(WHAT IS REQUIRED):
Search the listing for the word "computer" and return each line that contains it.

(DATA FOR PROCESSING):
*-*-*

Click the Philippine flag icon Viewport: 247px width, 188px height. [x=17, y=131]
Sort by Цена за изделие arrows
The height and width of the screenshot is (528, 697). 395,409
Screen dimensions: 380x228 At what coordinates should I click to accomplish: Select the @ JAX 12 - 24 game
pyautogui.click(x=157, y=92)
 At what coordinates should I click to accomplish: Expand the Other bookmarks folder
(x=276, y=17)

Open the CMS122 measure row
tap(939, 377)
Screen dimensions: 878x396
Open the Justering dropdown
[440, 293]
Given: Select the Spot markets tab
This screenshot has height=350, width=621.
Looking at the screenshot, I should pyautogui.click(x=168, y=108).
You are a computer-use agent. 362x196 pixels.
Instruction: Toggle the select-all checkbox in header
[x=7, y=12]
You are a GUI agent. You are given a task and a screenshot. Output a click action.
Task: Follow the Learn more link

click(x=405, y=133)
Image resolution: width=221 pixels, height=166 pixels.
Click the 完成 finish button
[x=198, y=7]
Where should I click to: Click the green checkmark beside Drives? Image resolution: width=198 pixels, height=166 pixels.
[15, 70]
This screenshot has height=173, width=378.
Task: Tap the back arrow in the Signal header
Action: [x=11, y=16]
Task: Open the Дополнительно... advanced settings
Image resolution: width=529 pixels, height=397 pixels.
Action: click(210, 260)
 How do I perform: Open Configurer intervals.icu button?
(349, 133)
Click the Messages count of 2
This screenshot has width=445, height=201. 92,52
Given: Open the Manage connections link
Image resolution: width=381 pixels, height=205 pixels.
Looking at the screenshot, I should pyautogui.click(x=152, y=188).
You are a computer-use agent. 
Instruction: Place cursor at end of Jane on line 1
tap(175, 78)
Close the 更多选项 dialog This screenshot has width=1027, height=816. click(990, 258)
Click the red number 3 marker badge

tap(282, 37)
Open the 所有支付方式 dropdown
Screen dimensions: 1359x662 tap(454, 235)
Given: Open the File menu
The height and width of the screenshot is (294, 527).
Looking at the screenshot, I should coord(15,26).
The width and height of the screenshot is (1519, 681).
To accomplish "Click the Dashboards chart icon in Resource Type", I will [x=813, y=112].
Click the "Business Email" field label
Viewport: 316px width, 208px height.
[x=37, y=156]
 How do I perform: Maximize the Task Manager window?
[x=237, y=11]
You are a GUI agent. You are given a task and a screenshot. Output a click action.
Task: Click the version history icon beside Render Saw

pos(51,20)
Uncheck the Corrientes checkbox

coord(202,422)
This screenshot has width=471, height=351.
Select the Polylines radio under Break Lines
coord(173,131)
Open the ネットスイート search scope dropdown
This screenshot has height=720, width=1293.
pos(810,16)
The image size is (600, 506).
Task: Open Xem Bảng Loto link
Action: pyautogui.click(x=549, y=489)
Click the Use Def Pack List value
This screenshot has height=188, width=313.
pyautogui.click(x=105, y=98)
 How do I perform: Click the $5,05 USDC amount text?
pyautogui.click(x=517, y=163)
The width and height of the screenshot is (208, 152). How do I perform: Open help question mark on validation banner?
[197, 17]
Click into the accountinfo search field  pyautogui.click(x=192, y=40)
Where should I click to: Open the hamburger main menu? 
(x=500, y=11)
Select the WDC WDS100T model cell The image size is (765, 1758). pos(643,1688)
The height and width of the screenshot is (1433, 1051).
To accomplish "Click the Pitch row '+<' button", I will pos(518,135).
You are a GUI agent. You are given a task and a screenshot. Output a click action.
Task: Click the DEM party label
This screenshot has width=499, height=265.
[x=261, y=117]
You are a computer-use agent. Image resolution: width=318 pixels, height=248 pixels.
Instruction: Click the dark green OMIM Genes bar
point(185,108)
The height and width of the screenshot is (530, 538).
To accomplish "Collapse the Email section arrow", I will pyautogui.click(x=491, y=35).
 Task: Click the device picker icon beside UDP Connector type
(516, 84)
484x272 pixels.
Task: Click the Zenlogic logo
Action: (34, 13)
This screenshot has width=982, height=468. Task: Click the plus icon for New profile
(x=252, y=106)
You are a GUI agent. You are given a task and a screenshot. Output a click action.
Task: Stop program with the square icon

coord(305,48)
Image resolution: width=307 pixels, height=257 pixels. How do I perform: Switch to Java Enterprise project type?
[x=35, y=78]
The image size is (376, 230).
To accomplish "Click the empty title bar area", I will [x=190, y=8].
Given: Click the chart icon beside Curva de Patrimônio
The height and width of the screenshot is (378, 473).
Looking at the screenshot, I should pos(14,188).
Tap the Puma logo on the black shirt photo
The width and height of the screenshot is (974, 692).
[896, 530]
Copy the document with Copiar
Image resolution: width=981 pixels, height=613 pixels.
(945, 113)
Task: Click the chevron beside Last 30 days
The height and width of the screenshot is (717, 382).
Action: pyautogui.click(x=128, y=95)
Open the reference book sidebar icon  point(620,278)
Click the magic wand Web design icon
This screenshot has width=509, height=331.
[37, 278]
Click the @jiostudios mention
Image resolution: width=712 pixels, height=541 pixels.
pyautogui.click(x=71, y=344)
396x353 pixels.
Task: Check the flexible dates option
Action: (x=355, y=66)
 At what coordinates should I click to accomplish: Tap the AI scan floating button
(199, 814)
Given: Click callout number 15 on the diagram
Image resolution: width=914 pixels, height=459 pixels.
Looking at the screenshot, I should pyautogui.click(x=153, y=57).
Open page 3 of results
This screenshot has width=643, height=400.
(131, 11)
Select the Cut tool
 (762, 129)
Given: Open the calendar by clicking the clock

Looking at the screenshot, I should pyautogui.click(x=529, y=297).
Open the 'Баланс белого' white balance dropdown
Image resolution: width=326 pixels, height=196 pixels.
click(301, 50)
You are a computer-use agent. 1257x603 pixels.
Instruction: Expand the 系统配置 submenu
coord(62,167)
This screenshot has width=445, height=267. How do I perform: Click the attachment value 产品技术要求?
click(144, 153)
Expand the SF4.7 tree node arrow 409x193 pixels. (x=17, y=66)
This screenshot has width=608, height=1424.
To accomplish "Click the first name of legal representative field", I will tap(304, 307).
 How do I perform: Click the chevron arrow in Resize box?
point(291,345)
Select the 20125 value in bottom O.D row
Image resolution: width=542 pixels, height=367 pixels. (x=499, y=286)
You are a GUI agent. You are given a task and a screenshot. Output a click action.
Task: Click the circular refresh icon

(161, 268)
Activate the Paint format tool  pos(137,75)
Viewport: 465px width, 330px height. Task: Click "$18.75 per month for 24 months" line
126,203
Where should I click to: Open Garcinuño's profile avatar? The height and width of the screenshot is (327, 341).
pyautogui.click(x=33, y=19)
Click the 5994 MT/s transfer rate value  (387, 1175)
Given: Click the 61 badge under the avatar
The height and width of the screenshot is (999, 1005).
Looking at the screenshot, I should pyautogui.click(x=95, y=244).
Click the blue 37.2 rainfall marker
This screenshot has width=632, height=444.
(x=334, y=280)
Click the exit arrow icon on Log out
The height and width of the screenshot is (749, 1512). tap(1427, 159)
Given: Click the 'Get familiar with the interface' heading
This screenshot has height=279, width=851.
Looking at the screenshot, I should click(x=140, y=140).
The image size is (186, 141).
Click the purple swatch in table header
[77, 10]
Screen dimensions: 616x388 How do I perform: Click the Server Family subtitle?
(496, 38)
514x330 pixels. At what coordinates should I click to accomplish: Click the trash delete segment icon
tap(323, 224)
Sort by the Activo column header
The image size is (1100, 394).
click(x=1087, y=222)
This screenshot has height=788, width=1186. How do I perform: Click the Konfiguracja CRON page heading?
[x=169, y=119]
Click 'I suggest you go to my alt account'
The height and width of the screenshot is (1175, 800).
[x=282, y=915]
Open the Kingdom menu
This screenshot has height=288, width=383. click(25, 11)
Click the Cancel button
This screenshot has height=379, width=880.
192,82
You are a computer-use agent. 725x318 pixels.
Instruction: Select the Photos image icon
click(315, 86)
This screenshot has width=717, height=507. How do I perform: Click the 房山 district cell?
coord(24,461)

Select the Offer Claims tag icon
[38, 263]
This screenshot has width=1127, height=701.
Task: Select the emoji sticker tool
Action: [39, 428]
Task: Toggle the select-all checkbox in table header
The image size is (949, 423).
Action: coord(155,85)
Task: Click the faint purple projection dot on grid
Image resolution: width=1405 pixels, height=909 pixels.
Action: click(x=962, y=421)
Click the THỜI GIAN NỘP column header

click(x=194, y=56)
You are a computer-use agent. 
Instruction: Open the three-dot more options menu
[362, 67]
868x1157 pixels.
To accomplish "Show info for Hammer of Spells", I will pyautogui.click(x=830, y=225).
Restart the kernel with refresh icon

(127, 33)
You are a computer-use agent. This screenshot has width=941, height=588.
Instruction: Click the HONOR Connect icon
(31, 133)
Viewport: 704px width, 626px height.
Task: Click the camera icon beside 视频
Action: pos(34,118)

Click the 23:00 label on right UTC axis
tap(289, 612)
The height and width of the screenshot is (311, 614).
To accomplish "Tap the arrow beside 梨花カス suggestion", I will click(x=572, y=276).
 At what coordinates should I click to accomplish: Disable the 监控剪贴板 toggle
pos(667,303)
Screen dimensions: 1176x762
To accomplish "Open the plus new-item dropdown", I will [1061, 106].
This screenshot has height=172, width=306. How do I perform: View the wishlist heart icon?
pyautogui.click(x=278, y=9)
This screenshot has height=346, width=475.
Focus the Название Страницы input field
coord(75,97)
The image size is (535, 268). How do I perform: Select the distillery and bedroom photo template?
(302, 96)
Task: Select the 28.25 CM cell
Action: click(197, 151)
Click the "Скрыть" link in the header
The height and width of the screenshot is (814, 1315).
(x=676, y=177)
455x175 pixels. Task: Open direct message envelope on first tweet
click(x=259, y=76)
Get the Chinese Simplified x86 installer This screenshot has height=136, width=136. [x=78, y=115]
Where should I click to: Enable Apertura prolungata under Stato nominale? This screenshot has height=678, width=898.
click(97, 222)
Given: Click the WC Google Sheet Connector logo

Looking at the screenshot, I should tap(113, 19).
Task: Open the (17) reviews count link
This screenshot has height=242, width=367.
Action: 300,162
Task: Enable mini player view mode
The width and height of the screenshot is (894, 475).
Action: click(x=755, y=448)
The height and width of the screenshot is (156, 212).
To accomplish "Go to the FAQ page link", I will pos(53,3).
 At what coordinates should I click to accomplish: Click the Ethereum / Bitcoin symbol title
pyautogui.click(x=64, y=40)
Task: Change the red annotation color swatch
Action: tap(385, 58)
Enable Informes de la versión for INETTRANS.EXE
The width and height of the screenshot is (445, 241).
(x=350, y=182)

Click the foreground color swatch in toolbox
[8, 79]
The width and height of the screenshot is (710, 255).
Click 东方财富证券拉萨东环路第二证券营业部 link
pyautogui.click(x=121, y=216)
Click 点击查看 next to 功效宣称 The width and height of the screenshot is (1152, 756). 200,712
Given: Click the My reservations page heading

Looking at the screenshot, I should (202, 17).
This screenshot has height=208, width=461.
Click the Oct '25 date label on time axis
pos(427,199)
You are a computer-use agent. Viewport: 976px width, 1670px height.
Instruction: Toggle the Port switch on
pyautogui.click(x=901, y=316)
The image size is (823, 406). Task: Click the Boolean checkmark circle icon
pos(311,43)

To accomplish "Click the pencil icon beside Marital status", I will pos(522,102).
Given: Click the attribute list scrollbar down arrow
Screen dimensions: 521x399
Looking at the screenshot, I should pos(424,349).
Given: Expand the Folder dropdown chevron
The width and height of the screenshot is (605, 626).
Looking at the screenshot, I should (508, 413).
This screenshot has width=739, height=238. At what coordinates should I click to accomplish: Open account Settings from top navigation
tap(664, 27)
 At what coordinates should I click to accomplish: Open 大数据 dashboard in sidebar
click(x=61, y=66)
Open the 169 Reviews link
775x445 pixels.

*-*-*

(OUTPUT):
You are a computer-use agent. 362x196 pixels.
You are a computer-use agent. 
You are a computer-use agent. Image resolution: width=318 pixels, height=248 pixels.
You are a computer-use agent. 1257x603 pixels.
You are a computer-use agent. 725x318 pixels.
You are a computer-use agent. 
You are a computer-use agent. This screenshot has width=941, height=588.
You are a computer-use agent. Viewport: 976px width, 1670px height.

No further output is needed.